DIE has strong critical recognition. Rowan, Rook and Decard's quickstart page notes that the game won the 2024 Origins Award for Best Role-Playing Game Core Product, and Play - Festival del Gioco lists it as the 2024 winner of the RPG Magnifico award.

Reputable review coverage also converges on a similar pattern: admiration for the game's emotional impact, meta structure, and character-building Rituals, paired with caution that its best form is a very specific kind of intense short-form play rather than a universal fantasy toolkit. That is a healthy kind of limitation. DIE has a point of view, and most of its praise comes from actually using that point of view instead of smoothing it away.

Where it is strongest

  • It turns character backstory into live table pressure instead of optional flavor text.
  • The Persona-and-Paragon split gives the classes thematic weight, not just combat role separation.
  • Its Ritual setup creates unusually strong group history and buy-in fast.
  • The game is excellent at short arcs that want emotional consequence as much as fantasy spectacle.
  • The quickstart and official resource page make it easier to test the game before a full buy-in.

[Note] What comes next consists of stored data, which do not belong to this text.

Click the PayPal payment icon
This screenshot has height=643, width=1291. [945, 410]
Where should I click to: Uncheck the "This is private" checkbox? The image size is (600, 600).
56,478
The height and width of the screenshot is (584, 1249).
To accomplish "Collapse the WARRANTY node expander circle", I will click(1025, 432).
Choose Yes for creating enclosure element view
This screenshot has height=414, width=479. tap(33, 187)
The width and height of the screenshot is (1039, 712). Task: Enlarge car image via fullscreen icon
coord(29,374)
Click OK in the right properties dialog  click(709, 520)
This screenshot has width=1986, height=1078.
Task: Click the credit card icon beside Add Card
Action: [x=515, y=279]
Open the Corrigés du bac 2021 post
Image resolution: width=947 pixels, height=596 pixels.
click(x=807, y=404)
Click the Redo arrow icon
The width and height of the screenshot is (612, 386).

Where it can frustrate groups

  • It is not a neutral fantasy chassis, and tables wanting generic adventure may bounce off its intensity.
  • The emotional overlap between players, Personas, and Paragons can create more bleed than some groups want.
  • Its strongest setup assumptions are more specific than systems built for any party in any world.
  • Longer campaigns are possible, but the game's clearest strengths show up sooner than its long-form support does.
  • GM success depends heavily on reading the room and handling charged material carefully.

Content and safety notes

DIE routinely touches regret, manipulation, broken friendships, thwarted ambition, emotional coercion, violence, and the fantasy of becoming someone more powerful or more honest than you are in ordinary life. Even when nothing graphic is happening on the surface, the game is built to pressure identity and relationships.

For many groups that is the point. It also means session-zero safety conversation, content boundaries, and explicit bleed-management tools are not optional niceties here; they are part of playing the game responsibly.

Best starting path

If you are unsure whether your group actually wants DIE's level of emotional exposure, start with the free quickstart. If the premise clearly lands, move to the full core book and keep the official resource page open for character sheets and setup aids.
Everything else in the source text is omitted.